"Jeanna ... Jeanna!" teriak Jovan memanggil namaku.
Aku segera turun ke bawah, kini aku dan Jovan bertemu dan terpaku saling tatap. Aku ingin sekali memeluk Jovan, tetapi aku masih merasa kesal, marah dan benci padanya, sebab sudah berbulan-bulan Jovan tidak mpulang, bahkan belum sempat menggendong bayi kami.
"Kau masih ingat pulang, Jo?" tanyaku lirih.
"Sudah jangan banyak bicara, ayo kita pergi dari sini. Susun bajumu dan baju anak kita, cepat!"
"Anak kita? Kau masih ingat kalau kau punya anak?" ucapku kesal.

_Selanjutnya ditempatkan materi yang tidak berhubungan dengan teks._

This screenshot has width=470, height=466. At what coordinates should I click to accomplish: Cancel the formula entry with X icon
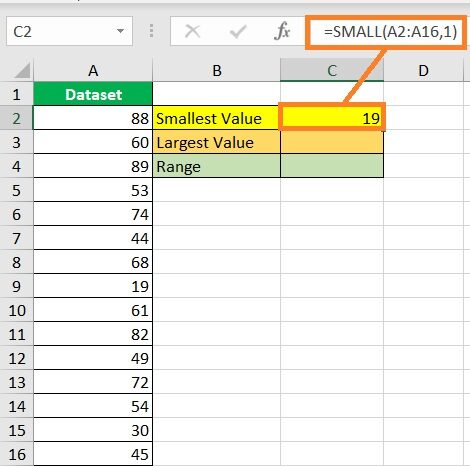click(x=192, y=32)
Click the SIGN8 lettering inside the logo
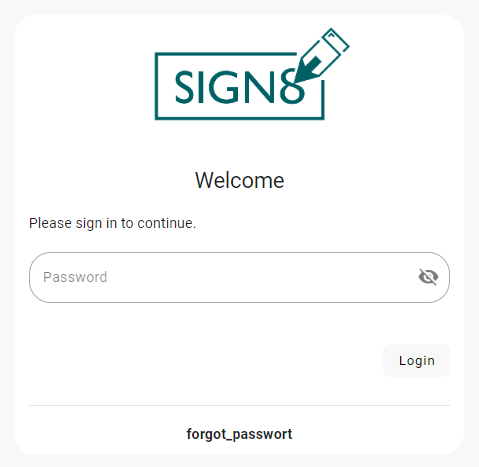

"Sudah jangan banyak bicara, itu nanti aja kita bahas, aku tidak punya banyak waktu," sahut Jovan.
Aku melihat Jovan berjalan menuju kamar Bibi. Sementara aku masih bingung dengan situasi aneh ini.
Tidak lama kemudian Jovan menghampiri aku di kamar.
"Sudah, jangan terlalu banyak bawa baju. Ayo kita pergi!" ucap Jovan sambil menarik tanganku.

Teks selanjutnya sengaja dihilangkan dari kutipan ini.